Now, Graphene Flagship researchers at the Catalan Institute of Nanoscience and Nanotechnology (ICN2), Barcelona, have led the publication of Nature review that roadmaps the possibilities of 2D materials in spin-based memory technologies. These efforts count on collaborators from Graphene Flagship partners CNRS, CEA and Thales, France, and imec (Belgium), researchers at the National University of Singapore, as well as industrial partners in Samsung Electronics (South Korea) and Global Foundries (Singapore).

This paper provides an overview of the state-of-the-art of the field and of the challenges currently faced in the development of non-volatile memories in general and, specifically, of those employing spintronic mechanisms such as spin-transfer torque (STT) and spin-orbit torque (SOT).
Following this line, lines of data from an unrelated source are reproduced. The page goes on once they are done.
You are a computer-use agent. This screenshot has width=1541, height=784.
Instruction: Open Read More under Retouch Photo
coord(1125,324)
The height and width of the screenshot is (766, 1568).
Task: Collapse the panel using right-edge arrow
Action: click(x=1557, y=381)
The authors discuss the advantages that the co-integration of 2D materials in these technologies introduces, giving a panoramic of the improvements already achieved as well as a prospect of the many advances that further research can produce, in particular in SOT-RAMs. A possible timeline of progress during the next decade is also traced.

Stephan Roche from ICN2, who is the lead author of the paper and the Graphene Flagship Spintronics Leader, says: “The fundamental properties of 2D materials such as atomically smooth interfaces, reduced material intermixing, crystal symmetries, and proximity effects are the drivers for possible disruptive improvements for spin-based MRAMs. These are emerging as key enabling low-power technologies and are expected to spread over large markets from embedded memories to the Internet of Things.”

Jari Kinaret, Director of the Graphene Flagship, says: “It is impressive to observe the scientific results achieved by the spintronics work package and the technology activities carried out in the Imec environment, together with SMEs (such as Singulus Technologies, Graphenea), which pave the way towards future impact on market applications. There are still challenges to be overcome to fully deploy the potential of 2D materials in real life applications, but the expected industrial and economic benefits are very high.”

Andrea Ferrari, Science and Technology Officer of the Graphene Flagship and Chair of its Management Panel, adds: “Funding efforts made by the European Commission to support the Graphene Flagship activities could position Europe at the lead of innovation spintronic technologies in a decade timescale.”

Reference article:

Yang H, Valenzuela S-O, Chshiev M, Couet S, Dieny B, Dlubak B, Fert A, Garello K, Jamet M, Jeong D-E, Lee K, Lee T, Martin M-B, Sankar-Kar G., Sénéor P, Shin H-J, and Roche S, Two-dimensional Materials Prospects for Non-volatile Spintronic Memories. Nature 2022. DOI: 10.1038/s41586-022-04768-0.